Jan. 10, 1958

The seminar on semantics will come to order.
A reporter phoned
the Bureau of Public Works seeking information on the collection of
combustible rubbish. He wanted to know whether a refuse truck, when
filled, hauled the load to the dump in Toyon Canyon or elsewhere, then
returned to the point on its route where it had left off. Or whether
another truck moved in and took up the trash load from there.
"Did you say ‘dump?’ " he was asked.
"Yes," he replied.
"We call them ‘land reclamation projects,’ " he was told solemnly.
Then
there’s the phrase that showed up on Dave Rees’ business page in a
story about the economic slump. Reluctance at the marketplace this
semester is known as "consumer hesitancy."
Oh, yes, that truck
full of trash deposits its load at its assigned land reclamation
project, then returns to where it left off.

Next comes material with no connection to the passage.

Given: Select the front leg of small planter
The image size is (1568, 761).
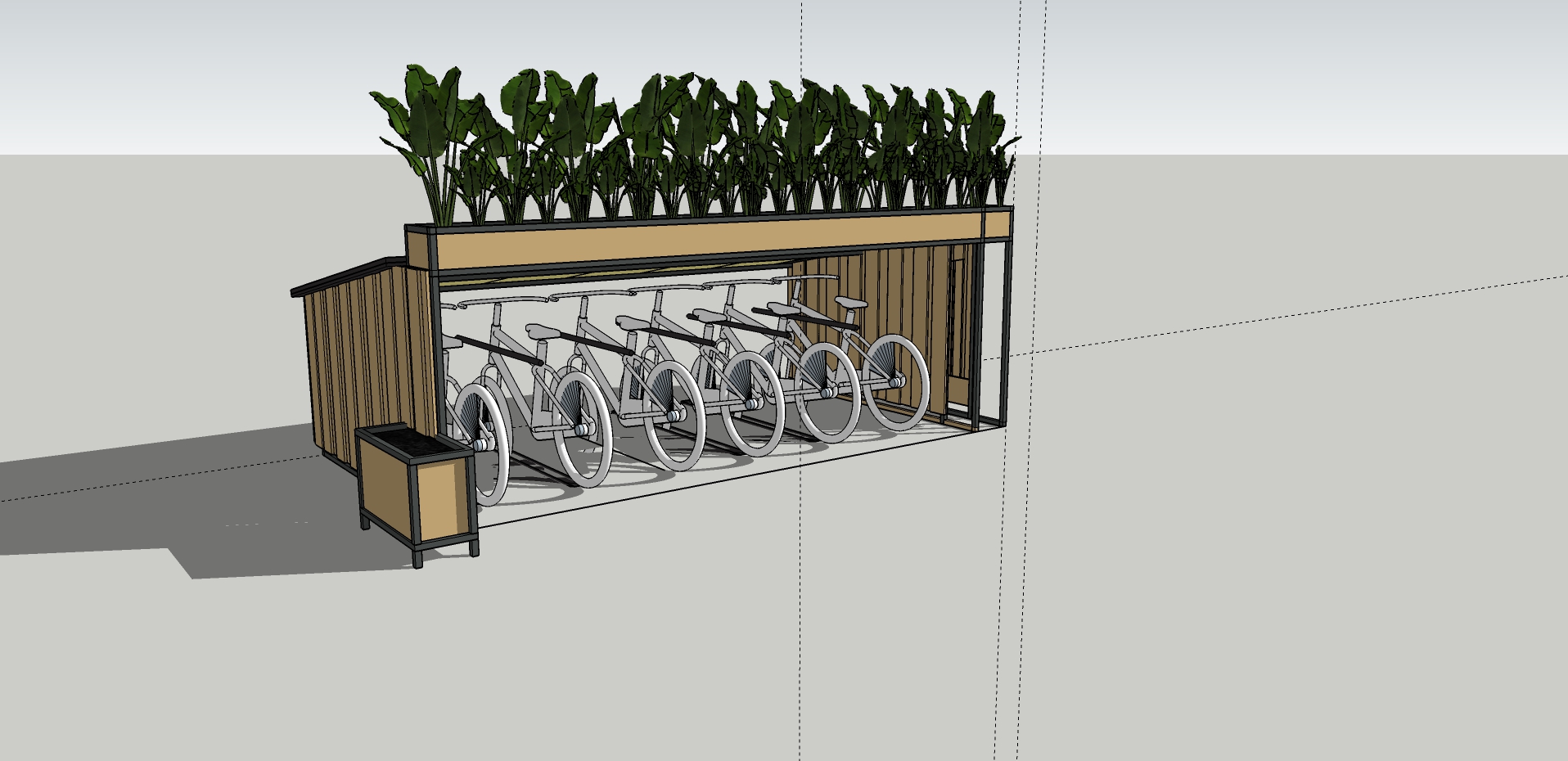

Makes two trips a day.
ONLY IN L.A. — Office
workers returning from coffee breaks or lunch are finding a phone
message on their desks (placed there by playful colleagues) from a Miss
Annette, with a NO number.*
When they call back, a sultry-voiced
maiden comes on the line and says, "Hi! Gee, it’s nice to hear from
you." She goes on to say she hasn’t been doing much all day, just some
modeling and if you like, she’ll send you three poses. "And enclose a
dollar," she concludes softly, "just to cover me."

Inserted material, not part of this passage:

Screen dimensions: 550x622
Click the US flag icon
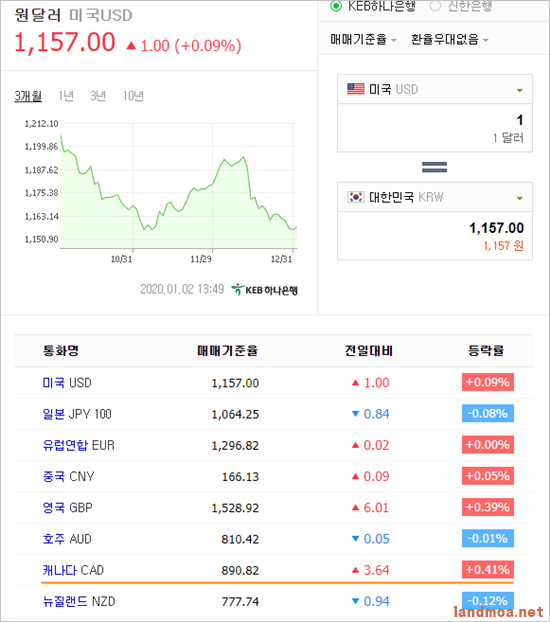(356, 89)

The blow is the realization that Annette is a recording.

IN THE EVENT you hadn’t heard, Merrill Lynch, Pierce, Fenner & Beane, a name that is sheer poetry, is no more, or won’t be after Feb. 28.
Alpheus C. Beane, a partner in the brokerage firm since 1941, is dropping from the lineup. He’ll be replaced by Winthrop H. Smith. No, not Psmith, Smythe or Ithsmay–Smith.
As
a test run, someone called the number to find out how the crisis was
being handled now that the announcement has been made. The result is
inconclusive. All the operator said was, "Merrill Lynch!"
Unless the situation improves, he plans to give more attention to Batten, Barton, Durstine & Osborne and Foot, Cone & Belding.
AS HE PAID his auto license renewal fee at his bank, Al Besset of Montebello remarked, "This is my mad money."
"You down to that?" asked the clerk.
"No,"
replied Al, "it just makes me mad to have to pay it–in addition to the
car payment and the gas tax and the insurance and everything else!"
AN EXPECTANT mother named Barbara, a lady with a Machiavellian sense of humor, has been pondering a suitable bon
mot for the big moment when her husband, a local M.D., comes in to see
her and the baby for the first time. As of now, she plans to say, "Dr.
Frankenstein, I presume."
AT RANDOM–Les
Wagner overheard this exchange: "Where did winter go–my fruit trees
are blooming." "It went to Florida." … A maintenance supply company
has an ad in Sales Executives Bulletin stating, "Please do not scare our
salesmen with large orders. Kindly phone them in"… Anyone else struck
with the coincidence of a TV station showing "Citizen Kane" the same
week Marion Davies donates $1,500,000 to UCLA Medical Center for a
children’s wing?… A parent dragooned to a Hi-Y installation can’t get
over the impression created when the boys with flat haircuts bowed for
the invocation. They looked like a bunch of Edsels coming down the street abreast.
* Attention young persons: This refers to the ancient practice of using two-letter prefixes with phone numbers.